The objective of this work has been to develop effective tools to facilitate the early identification of learning difficulties. To that end, we have been able to develop classifiers that can categorise children in the three groups identified, based on small subsets of the variables recorded in administrating the various tests while at the same time reaching levels of accuracy higher than 90%. These can in turn be used to effectively assess a child’s learning abilities in the following way. First, the group a child is expected to belong to is identified using his/her age and current grade at school. Subsequently, the variables required by the more accurate classifiers are measured (by administrating a subset of the tests), and the group the child should belong to is reassessed. If the two processes identify the same group, the child can be expected to possess average learning abilities. However, if the classification process identifies a different group than the one expected based on the child’s age and grade, one of the following prognoses can be made:

  • Below-average performance: When a child is significantly older and attends a higher grade at school, but at the same time is placed by the classifier at the weakest cluster, this is a clear indication that the child may suffer from learning difficulties.

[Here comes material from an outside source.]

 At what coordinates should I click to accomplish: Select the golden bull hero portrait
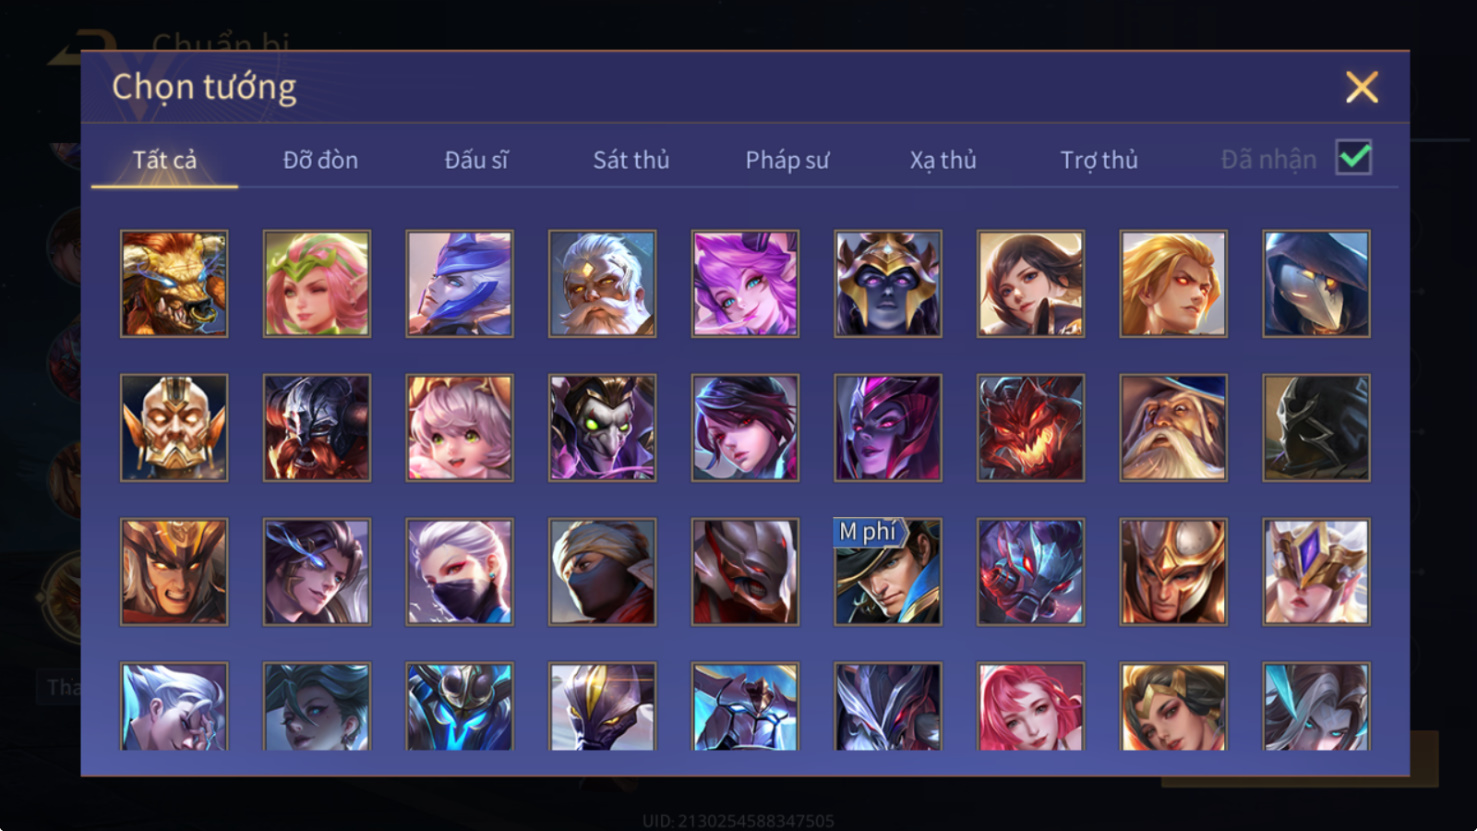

  • Above-average performance: This is the opposite situation to the one described above. A younger child who attends a lower grade at school has performed so well in the various tests that it has been assigned to the strongest cluster by the classifier. Such children can be considered to possess particularly strong learning abilities.

  • Mildly below-average performance: This prognosis is appropriate when a child who is significantly older and in a higher grade at school is classified in Cluster 1. The prognosis identifies a small degree of underperformance, which can perhaps be attributed to less severe factors than professing that a child suffers from learning difficulties. A similar prognosis can be attributed to children who may be significantly older but do not attend a higher grade than those contained in the weakest cluster. When such children (who would be expected to belong to Cluster 1) are classified in the weakest cluster, their performance can also be characterised as mildly below–average.

  • Mildly above-average performance: When children that are significantly younger and in a lower grade perform well enough in the various tests administered to be classified in Cluster 1, instead of the weakest cluster as would be expected, a tendency to perform better in terms of cognitive abilities can be identified. This however is a weak observation, as the preceding one.

Based on the observations made above, this paper concludes that effective prognoses can indeed be made with respect to learning difficulties, using a small number of tests while at the same time being reasonably reliable through achieving over 90% predictive accuracy with respect to the sample studied here. However, it must be noted that diagnoses for learning difficulties in children should be made with great care, as they cannot always be assumed to be beneficial for the children. With respect to this, we must state that the technology developed and described in this article is not intended to be used as the single means of diagnosis. Rather it is intended as tool to improve the ability of caregivers to diagnose learning difficulties early, and not to replace but to complement existing tools and methods. Moreover, the reader is reminded that classification using Bayesian methods occurs by identifying the class which has the greater possibility of having generated a particular observation. As such, those cases where a class is assigned with only marginal differences in the posterior probabilities computed for each class should be treated with more care and in-depth assessment before a reliable diagnosis is made.

Finally, we would like to note that the identification of particular types of learning difficulties and their correspondence with individual tests is the subject of ongoing work. We anticipate that the application of similar techniques and methods to those presented herein will prove valuable in doing so.